Either way, she started dating me. This was a surprise to just about everyone who knew her including, I think, herself.  If she could go back in time to tell high school Kerry about the person she was eventually going to marry, high school Kerry would never have believed her. 

We are opposites on almost every level. We think in completely different ways.  I truly believe that our brains are wired very differently.  We can both look at the same situation and see completely different things. 

I don't know how to explain it but somehow it works.  We will be married 10 years in September and have been together much longer than that.  We were engaged so long that friends started threatening to plan the wedding for us if we didn't finally do it ourselves.

She has a fairly quiet nature. This quiet nature is most people's impression of her until they really get to know her. And while she is much calmer than the rest of us in this household, she is not a pushover. Underneath that quiet nature there is a toughness that many do not give her credit for.  It is this underlying toughness that, in my opinion, make her the person she is.

She was under the World Trade Center when the planes hit.  While she did not know what had happened until she was safely on the Jersey side, I watched her pull herself together in the aftermath of that disaster knowing that if a few circumstances had been different she would have been in Tower 1. 

We went out to dinner for our first anniversary, September 23, 12 days after the attack.  We could smell the fires that were still burning as we walked to the restaurant.  That night at dinner we spoke a lot about what had happened and what could happen.  At another time, I will explain to those that don't know what life was like in NYC then but suffice it to say, people were on edge and not a day went by without multiple disruptions due to bomb threats and even attempts.

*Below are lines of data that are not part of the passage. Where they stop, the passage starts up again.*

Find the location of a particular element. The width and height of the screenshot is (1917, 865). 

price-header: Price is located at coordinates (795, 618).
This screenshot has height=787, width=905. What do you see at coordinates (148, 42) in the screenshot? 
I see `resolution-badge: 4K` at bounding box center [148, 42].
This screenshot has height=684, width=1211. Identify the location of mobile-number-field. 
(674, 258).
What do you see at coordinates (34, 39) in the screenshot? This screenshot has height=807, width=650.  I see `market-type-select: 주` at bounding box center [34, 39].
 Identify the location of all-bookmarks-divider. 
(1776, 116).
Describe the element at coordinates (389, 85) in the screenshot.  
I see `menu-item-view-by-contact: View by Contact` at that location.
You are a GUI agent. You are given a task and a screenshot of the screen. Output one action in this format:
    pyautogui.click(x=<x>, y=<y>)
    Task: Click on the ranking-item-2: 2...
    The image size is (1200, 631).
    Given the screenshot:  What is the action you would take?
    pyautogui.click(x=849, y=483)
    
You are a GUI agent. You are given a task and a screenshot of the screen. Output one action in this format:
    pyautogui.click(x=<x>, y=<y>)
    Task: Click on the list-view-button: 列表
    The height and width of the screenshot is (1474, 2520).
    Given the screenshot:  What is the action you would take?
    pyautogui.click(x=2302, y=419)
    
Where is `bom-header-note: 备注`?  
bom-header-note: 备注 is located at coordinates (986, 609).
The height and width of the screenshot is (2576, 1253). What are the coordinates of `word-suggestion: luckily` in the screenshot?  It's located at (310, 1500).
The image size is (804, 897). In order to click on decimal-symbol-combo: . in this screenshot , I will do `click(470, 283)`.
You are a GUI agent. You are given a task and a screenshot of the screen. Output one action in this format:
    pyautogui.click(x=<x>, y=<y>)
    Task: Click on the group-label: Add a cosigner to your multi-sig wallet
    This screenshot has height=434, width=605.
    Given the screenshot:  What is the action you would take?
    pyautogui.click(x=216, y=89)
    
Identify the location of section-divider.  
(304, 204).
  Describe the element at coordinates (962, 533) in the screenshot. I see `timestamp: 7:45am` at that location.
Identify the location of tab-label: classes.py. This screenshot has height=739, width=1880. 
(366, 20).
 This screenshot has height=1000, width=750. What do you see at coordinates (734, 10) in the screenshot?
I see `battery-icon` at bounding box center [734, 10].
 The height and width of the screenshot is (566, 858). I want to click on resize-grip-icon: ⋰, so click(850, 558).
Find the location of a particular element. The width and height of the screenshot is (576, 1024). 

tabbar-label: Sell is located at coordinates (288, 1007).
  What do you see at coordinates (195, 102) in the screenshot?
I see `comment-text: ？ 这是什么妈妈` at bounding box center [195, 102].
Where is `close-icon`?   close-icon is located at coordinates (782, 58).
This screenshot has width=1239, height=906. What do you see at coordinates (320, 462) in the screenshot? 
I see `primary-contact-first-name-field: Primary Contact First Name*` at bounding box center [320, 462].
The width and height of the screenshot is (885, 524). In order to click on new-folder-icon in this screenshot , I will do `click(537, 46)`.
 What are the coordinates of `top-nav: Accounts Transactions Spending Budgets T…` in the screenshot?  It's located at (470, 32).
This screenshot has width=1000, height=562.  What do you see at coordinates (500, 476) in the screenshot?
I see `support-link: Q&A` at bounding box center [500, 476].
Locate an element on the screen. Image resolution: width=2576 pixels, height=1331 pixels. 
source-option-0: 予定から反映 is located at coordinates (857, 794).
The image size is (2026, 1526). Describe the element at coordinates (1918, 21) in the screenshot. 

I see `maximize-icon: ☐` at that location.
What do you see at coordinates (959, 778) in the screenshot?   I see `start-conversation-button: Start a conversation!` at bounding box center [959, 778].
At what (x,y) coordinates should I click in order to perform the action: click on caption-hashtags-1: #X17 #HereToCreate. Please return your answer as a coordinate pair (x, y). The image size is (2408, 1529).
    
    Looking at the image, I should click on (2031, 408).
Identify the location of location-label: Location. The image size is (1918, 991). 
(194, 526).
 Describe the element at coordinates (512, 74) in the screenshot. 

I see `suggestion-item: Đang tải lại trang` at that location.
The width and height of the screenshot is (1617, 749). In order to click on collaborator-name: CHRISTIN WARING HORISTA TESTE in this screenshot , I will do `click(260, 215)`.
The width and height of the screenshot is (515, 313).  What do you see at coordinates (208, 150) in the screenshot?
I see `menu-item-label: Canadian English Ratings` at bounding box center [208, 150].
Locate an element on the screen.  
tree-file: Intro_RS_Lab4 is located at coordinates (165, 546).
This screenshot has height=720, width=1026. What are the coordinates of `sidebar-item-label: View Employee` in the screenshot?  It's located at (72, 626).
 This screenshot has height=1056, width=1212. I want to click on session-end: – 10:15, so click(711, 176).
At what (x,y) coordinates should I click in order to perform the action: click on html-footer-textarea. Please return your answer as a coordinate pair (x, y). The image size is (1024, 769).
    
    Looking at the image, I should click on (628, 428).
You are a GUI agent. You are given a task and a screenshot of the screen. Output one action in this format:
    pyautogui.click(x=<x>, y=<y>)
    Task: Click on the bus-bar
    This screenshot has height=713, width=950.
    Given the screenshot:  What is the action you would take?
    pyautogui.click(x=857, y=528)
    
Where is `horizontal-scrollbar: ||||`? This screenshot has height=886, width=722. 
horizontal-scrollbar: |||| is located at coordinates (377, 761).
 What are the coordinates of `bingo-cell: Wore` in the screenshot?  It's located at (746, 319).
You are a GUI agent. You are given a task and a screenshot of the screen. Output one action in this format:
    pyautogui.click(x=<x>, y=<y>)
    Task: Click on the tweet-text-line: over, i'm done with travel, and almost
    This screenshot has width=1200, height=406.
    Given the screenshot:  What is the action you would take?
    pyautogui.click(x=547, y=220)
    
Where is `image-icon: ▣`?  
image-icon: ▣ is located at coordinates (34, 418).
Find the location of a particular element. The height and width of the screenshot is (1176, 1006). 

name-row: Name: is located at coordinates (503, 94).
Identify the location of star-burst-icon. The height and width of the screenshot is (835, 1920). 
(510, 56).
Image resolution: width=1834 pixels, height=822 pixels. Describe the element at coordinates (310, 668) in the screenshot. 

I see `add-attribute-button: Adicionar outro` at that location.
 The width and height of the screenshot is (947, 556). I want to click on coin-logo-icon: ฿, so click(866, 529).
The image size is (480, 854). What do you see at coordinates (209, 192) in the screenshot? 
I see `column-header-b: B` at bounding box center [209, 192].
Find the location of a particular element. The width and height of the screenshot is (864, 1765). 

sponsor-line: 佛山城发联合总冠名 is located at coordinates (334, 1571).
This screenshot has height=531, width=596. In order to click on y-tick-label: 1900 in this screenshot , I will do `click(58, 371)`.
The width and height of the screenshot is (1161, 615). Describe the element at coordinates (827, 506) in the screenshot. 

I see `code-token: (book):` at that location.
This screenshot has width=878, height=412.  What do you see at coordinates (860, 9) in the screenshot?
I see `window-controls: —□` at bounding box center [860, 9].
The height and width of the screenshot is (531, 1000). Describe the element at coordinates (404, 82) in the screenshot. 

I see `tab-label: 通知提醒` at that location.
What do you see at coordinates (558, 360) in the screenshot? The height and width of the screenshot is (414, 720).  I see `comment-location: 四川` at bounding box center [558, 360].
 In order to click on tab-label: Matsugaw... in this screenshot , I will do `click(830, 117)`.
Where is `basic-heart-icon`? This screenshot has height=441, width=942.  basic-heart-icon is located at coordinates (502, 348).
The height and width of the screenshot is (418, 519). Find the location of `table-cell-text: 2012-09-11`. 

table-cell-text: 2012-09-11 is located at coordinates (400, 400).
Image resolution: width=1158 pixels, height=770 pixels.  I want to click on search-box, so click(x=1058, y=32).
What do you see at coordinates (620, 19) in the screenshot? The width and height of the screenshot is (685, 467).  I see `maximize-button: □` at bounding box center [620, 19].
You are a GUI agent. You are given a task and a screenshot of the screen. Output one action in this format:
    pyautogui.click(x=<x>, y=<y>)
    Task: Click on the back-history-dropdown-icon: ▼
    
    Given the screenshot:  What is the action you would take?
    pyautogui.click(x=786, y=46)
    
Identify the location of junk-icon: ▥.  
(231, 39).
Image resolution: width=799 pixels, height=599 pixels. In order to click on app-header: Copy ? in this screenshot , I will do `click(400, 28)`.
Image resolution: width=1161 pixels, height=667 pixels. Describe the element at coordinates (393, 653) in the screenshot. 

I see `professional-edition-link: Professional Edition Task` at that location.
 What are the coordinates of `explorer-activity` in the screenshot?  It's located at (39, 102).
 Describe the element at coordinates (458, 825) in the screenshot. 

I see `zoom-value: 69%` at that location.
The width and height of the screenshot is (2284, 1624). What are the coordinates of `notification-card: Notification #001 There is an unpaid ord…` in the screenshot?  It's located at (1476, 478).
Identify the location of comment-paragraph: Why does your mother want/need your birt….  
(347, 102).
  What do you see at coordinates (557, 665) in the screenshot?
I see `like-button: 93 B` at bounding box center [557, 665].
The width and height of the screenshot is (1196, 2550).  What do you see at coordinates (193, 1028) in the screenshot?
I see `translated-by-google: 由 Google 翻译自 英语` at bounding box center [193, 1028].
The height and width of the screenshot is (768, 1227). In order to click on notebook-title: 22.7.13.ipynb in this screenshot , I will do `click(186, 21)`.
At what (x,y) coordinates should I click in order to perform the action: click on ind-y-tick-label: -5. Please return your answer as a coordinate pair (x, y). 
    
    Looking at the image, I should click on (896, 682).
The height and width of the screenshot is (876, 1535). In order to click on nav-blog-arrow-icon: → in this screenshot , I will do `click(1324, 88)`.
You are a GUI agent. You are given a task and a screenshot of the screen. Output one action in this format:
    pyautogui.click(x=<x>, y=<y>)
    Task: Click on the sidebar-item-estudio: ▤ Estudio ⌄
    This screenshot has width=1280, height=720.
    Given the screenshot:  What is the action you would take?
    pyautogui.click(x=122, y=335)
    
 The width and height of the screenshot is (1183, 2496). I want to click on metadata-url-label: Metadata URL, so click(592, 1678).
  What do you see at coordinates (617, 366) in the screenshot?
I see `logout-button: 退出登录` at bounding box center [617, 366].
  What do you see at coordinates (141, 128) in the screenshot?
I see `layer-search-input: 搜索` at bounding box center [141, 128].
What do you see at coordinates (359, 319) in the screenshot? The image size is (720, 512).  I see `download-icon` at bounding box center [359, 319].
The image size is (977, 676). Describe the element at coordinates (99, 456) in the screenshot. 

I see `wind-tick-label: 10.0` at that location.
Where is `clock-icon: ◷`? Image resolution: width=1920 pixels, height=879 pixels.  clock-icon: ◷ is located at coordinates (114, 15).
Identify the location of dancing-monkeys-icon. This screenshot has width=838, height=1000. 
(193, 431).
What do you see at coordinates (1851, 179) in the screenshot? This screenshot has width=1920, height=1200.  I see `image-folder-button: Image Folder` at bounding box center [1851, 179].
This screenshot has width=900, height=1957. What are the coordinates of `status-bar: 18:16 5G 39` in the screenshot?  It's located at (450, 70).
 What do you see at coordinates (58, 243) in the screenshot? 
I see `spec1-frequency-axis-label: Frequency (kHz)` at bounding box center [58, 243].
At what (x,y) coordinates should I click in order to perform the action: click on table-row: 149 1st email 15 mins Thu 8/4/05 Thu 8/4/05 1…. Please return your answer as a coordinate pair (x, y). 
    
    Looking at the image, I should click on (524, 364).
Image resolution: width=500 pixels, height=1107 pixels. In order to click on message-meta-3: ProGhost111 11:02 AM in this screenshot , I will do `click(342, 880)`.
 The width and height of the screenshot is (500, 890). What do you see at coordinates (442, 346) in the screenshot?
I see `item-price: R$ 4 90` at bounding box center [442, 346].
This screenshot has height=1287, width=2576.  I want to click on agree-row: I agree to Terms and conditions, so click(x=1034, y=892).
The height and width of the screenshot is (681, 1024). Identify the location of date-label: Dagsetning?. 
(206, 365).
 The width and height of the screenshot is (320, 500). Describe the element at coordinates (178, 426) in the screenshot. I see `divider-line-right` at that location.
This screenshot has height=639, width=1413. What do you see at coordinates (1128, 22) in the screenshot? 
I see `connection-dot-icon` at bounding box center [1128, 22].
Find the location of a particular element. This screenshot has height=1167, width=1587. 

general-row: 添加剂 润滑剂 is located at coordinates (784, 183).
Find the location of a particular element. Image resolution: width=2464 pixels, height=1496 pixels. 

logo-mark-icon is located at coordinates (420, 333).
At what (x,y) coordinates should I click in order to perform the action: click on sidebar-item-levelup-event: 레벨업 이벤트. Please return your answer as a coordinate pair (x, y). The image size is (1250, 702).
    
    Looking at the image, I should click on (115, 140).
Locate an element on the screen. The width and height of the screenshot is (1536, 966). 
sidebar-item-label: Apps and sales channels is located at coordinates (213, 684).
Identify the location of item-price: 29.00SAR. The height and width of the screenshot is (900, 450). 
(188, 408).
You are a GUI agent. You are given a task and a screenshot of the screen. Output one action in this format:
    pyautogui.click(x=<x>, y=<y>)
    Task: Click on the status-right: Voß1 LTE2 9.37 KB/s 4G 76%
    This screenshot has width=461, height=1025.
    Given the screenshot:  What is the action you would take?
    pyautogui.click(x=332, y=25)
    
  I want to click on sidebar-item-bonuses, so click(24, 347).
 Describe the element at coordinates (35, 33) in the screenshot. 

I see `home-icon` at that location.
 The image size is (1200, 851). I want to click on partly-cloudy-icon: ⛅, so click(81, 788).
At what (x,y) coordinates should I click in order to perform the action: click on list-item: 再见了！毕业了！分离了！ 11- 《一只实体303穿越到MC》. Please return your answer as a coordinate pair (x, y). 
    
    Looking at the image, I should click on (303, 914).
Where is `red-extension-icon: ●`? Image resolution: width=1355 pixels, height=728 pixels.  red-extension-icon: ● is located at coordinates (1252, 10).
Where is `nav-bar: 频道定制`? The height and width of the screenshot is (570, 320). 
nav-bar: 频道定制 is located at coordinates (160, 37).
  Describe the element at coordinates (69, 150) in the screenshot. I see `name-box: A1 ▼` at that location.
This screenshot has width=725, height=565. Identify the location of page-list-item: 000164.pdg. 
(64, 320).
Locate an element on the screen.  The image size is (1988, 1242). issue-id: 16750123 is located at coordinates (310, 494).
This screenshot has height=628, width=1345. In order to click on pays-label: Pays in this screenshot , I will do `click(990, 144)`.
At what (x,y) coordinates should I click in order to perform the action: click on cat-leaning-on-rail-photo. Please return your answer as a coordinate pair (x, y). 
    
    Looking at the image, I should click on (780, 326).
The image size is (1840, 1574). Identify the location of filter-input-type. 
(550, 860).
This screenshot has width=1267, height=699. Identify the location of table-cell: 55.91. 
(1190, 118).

I asked her, if after everything she went through she wanted to move.  She told me no. It wasn't how she said it though, it was the look in her eyes when she said it.  There was steel there.

When Lehman Bros collapsed, she was an employee there.  Eight months pregnant and looking at facing child birth with the possibility of her job and insurance suddenly taken away, she never faltered. There is something inside her that bends but never seems to break.

I won't go into what kind of mom she is or what kind of person she is, not because I don't think she is a great one of each but because it should become evident as more posts are written.

How she puts up with me I don't know, but I thank God she does.  I don't know what I did to be blessed with this spectacular woman, but it must have been pretty good.  Or maybe, she did something really bad.